2016-01-12-17.25.31.588169-300 E302959A3363         LEVEL: Error (OS)
PID     : 36372558             TID : 4627           PROC : db2fmp (C) 0
INSTANCE: db2inst1             NODE : 000           DB   : SAMPLE
APPID   : 192.0.2.0.42856.151231085622
HOSTNAME: server1
EDUID   : 4627                 EDUNAME: db2fmp (C) 0
FUNCTION: DB2 UDB, SQO Memory Management, sqloLogMemoryCondition, probe:100
CALLED  : OS, -, malloc
OSERR   : ENOMEM (12) "There is not enough memory available now."
MESSAGE : Private memory and/or virtual address space exhausted, or data ulimit
          exceeded
DATA #1 : Soft data resource limit, PD_TYPE_RLIM_DATA_CUR, 8 bytes

Not only is the ENOMEM a critical element in this error message relating to the problem I’m describing, but the fact that it’s coming from the process db2fmp. Also critical is the fact that this server is not experiencing memory pressure or memory misconfiguration problems. If it’s coming from a different process, the issue may be different.

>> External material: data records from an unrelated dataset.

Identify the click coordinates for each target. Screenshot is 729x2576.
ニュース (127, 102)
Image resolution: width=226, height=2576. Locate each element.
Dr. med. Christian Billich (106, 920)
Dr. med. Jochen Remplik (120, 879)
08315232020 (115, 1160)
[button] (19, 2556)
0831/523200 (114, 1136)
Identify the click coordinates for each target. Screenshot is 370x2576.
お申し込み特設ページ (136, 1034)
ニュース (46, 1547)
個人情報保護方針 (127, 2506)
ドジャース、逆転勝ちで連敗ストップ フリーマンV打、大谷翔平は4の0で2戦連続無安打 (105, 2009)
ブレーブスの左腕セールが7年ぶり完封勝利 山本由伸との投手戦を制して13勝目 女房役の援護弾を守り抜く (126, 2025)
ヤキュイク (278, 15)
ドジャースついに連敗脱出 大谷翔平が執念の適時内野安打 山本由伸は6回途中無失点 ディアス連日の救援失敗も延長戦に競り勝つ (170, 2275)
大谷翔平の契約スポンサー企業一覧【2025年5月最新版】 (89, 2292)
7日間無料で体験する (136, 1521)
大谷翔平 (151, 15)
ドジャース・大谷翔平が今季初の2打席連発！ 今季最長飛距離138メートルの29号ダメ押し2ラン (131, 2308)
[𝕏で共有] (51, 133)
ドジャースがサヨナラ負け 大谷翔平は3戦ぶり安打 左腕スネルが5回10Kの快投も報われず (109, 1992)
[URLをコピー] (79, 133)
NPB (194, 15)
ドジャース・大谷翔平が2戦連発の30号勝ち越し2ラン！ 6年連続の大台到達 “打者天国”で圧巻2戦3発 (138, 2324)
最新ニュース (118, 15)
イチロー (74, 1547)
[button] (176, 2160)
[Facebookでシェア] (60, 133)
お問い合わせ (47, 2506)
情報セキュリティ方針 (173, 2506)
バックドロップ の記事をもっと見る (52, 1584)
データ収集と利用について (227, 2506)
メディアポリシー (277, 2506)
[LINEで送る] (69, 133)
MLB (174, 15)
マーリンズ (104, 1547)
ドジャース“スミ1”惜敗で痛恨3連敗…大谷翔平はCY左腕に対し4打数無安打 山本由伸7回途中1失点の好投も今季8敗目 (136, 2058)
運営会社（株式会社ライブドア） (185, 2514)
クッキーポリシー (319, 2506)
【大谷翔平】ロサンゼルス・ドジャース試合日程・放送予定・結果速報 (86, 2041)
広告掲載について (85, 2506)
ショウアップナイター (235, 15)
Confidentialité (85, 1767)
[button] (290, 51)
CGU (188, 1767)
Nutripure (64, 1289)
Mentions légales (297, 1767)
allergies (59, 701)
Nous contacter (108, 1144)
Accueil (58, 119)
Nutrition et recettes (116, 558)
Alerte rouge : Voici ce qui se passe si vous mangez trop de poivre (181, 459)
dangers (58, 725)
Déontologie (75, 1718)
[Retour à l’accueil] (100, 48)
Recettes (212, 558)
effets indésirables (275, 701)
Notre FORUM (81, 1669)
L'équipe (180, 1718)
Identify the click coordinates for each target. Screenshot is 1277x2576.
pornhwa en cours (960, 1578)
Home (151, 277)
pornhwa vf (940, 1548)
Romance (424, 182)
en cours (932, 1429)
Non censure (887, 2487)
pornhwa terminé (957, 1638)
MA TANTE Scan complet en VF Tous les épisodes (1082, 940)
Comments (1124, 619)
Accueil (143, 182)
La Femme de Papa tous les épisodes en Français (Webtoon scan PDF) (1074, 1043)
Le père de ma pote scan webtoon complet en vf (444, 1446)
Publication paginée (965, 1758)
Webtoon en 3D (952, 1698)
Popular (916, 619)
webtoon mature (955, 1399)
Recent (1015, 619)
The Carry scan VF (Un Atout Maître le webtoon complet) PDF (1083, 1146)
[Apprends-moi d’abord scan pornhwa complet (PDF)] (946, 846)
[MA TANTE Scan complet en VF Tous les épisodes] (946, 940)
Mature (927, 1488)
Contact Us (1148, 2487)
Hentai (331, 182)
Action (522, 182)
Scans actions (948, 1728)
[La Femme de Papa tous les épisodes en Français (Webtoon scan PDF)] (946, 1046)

A little research led me to conclude I was seeing scenario number 12 from this technote: http://www-01.ibm.com/support/docview.wss?uid=swg21470035

That scenario is that the fenced user id has a ulimit for data.

Resolving the Issue

Finding Fenced User ID

If you do not already know what your fenced user id is, you can determine it using any of these methods:

Method 1

==> cat /db2home/db2inst1/sqllib/ctrl/.fencedID
db2fenc1

In the above, ‘/db2home/db2inst1/‘ would be replaced with the home directory of the DB2 instance owner.

Method 2

==> ps -ef | grep -i [db2]fmp
db2fenc1 10617056 65863810   0   Jan 10      -  0:00 db2fmp
 cogadmf 13631718 11599922   0   Jan 02      -  0:01 db2fmp
...

In this method, there may be many processes, and you can see that I have two DB2 instances on this server, so I get two fenced ids. The parent process id is the process id of db2sysc for the instance, so I could use that to map back which fenced id goes with which instance.

Method 3

==> db2pd -fmp
Database Member 0 -- Active -- Up 3 days 22:27:04 -- Date 2016-01-13-17.34.26.321410
FMP:
Pool Size:       11
Max Pool Size:   200 ( Automatic )
Keep FMP:        YES
Initialized:     YES
Trusted Path:    /db2home/db2inst1/sqllib/function/unfenced
Fenced User:     db2fenc1
...

This will output information about all of the fenced processes, so may be a long list – the fenced user is listed near the top.

Looking at ulimits

Once you know the fenced user, you want to login as that user or su to it. This will list the limits for the user:

$ ulimit -a
time(seconds)        unlimited
file(blocks)         unlimited
data(kbytes)         131072
stack(kbytes)        32768
memory(kbytes)       32768
coredump(blocks)     2097151
nofiles(descriptors) 2000
threads(per process) unlimited
processes(per user)  unlimited

In this case, the data limit is what is causing the problem.

Changing the ulimit

Depending on the division of responsibilities, you may only need to request that your System Administrator change the data limit for that user to unlimited. If you instead have access to root and should change it yourself, you can do this as root:

chuser data=-1 data_hard=-1 db2fenc1

After making this change, you will have to log in as the user again to see the changes. Always verify the changes took effect as expected.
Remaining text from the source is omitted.